All’epoca non era solo questione di dare qualcosa di “concreto” alle persone: il computer sembrava (o aveva la parvenza di essere) uno strumento per sognare, per rivivere idee, per provare a creare qualcosa di nuovo come le centinaia di videogiochi che vennero spontaneamente proposti, creati e lanciati sul mercato dell’epoca. Secondo una banale ricerca su Wikipedia, per la cronaca, esisterebbero almeno 2.100 videogiochi accreditati per C64, industria in cui anche l’Italia fu prolifica grazie a titoli come Mille Miglia, L’impiccato, Torri di Hanoi e Strip Poker. Il sogno di ogni geek dell’epoca era, naturalmente, di realizzarne uno, per quanto molti di noi non avessero idea di come far diventare un programmino in BASIC qualcosa di simile ad un videogioco.

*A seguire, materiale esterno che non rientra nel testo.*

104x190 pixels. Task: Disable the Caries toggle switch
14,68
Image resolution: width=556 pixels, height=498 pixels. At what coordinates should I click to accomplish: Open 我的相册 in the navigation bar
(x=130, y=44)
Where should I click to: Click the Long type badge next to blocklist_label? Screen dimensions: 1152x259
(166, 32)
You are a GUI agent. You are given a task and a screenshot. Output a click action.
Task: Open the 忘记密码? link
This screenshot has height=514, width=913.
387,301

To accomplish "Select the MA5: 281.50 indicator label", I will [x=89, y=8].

Non sarebbe nemmeno passato troppo tempo (?) dal 1982, anno in cui il Commodore 64 venne ufficialmente lanciato (fino alla bancarotta dell’azienda, avvenuta nel 1994), ma sembrano trascorsi eoni lovecraftiani da allora, cedendo il passo ad un’informatica sempre più brainless e incentrata sul godereccio, sulle fake news, sulle app che oggi sono fondamentali e domani non servono a ncazzo e naturalmente sulla bolla egoistica della post verità, il mondo immaginario in cui ognuno di noi si barrica, incurante della realtà, preso a darsi delle spiegazioni autoriferite e alla meglio soddisfacenti. No, signori, non vi daremo certo la soddisfazione di attribuirci nostalgismo da psichiatrica, o che davvero pensiamo si stava meglio quando si stava peggio, o che siamo dei boomer menopeggisti e benaltristi (i veri computer erano altro o Ben Affleck, direbbe Maccio Capatonda). All’epoca, semplicemente, si stava: il computer era prima di tutto un mondo da esplorare, e per quanto sia difficile credere che tutto il suo pubblico fosse composto da nerd infallibili a noi, spudoratamente, piace crederlo lo stesso.

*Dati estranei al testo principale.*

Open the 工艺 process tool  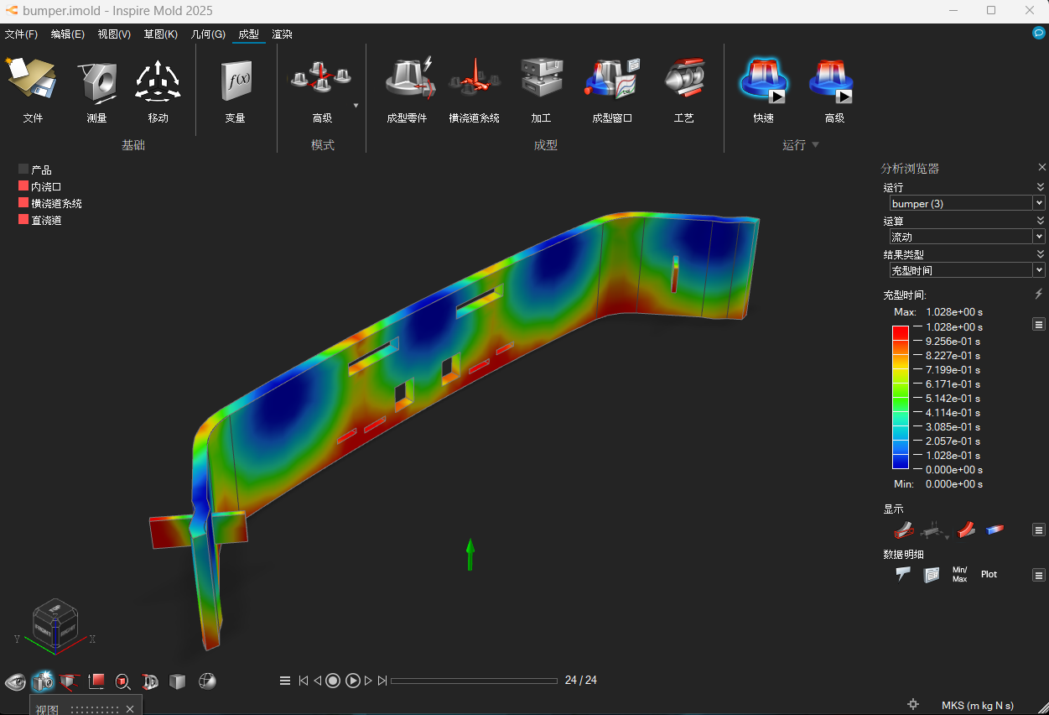[683, 80]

Basterebbe citare, in questa fase, quattro dei colossi in ballo: Steve Wozniak, Federico Faggin, Bill Gates e Jack Tramiel, coinvolti a vari livelli nello sviluppo del Commodore 64 così come lo abbiamo conosciuto negli anni. Wozniak realizza il primordiale Apple I, destinato ad essere surclassato dal Commodore; il fisico Faggin sviluppa la tecnologia MOS alla base di qualsiasi hardware dell’epoca; Gates è noto in questa fase per aver ceduto di diritti del BASIC alla Commodore, per la prima e unica volta nella propria vita; Tramiel, naturalmente, è l’imprenditore “nudo & crudo” che inventa il Commodore, ci crede profondamente e lo promuove secondo i dettami “religiosi” e messianici del marketing d’epoca. Non sapremo mai con certezza quanto si ritenesse che questi computer potevano avere davvero un futuro: quello che è sicuro è il documentario li celebra più che degnamente. E a noi va benissimo così.

Foto di copertina: Alcuni diritti sono riservatiScott Schiller.